As the rain pours down on the Newcastle United Foundation building, there are smiles galore on the 4G pitch on the roof, as a range of football sessions run throughout the day.
One of those smiles belong to Foundation staff member Josh Banyard, who unbeknown to him will be presented with the Premier League Community Captain award.
It is a befitting honour for Josh as the award recognises some of the extraordinary work he has conducted throughout his time at the Foundation, including a 273-mile charity walk from Wembley Stadium to St James' Park over five days.
The walk raised money for the Foundation and particularly its "Be A Game Changer", a programme which is very close to his heart as he credits it for saving his life.
"My mental health has been bad since I was a teenager," he says. "At first it was more depressions and anxieties, which I thought was natural...but as I grew older it grew into more in-depth versions of depression."
Josh speaks openly about how he dealt with suicidal feelings and thoughts on multiple occasions, and how his love for Newcastle United and then the club's Foundation kept him going.
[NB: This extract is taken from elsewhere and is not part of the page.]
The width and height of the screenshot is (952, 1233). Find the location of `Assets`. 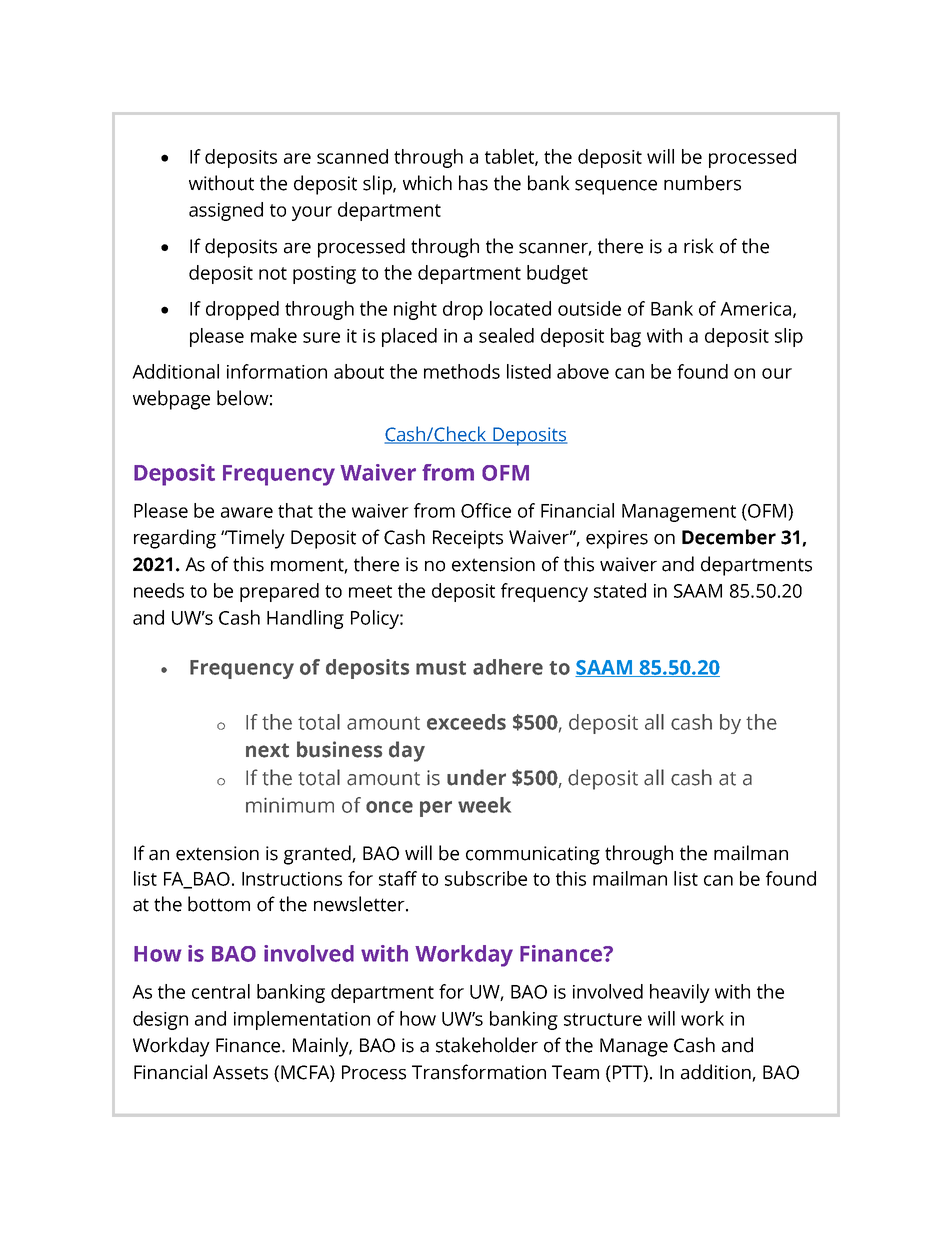

Assets is located at coordinates (240, 1072).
"I was lucky to fall into the programmes I ended up falling into but without that club, set-up, the fans and the friends I had met through the team, I wouldn't be sitting here today."
Josh specifically praises the Be a Game Changer programme, an initiative designed to get men speaking openly about their emotions and feelings.
This is especially important in the North East where male suicide rates are the highest in England and Wales, showing the urgency of addressing mental health.
"Without their support, guidance, love - I wouldn't be here," says Banyard. "Suicide was on the forefront of my mind and I didn't want to be here."
Having experienced the love and support from the Foundation at his lowest point, it seems fitting that now a large part of Josh's focus is on giving back to his community by supporting others in the way he was.
While he recognises that mental health is a continual work in progress, he is feeling better and cherishes his position at the Foundation to be able to be the difference.
When discussing Josh with others at the Foundation - they have nothing but positive words to say.
Colleague and friend Thomas Graham tells of how Josh's story has inspired him in both his work and personal life to help influence change. He is far from the only one thinking this.
When I ask others in the Foundation to describe Josh, words such as "legendary", "incredible" and "passionate" are used. But for others, words don't do Banyard's personality justice.
As my conversation with Josh draws towards an end, we naturally discuss football, as well as delving into his journey into following Newcastle and how he's feeling for the club's prospects this season.
It is clear to see how much the area, the team, the Foundation have done for him, and his recognition as Community Captain symbolises how he has grown into exactly the person he needed and now others need.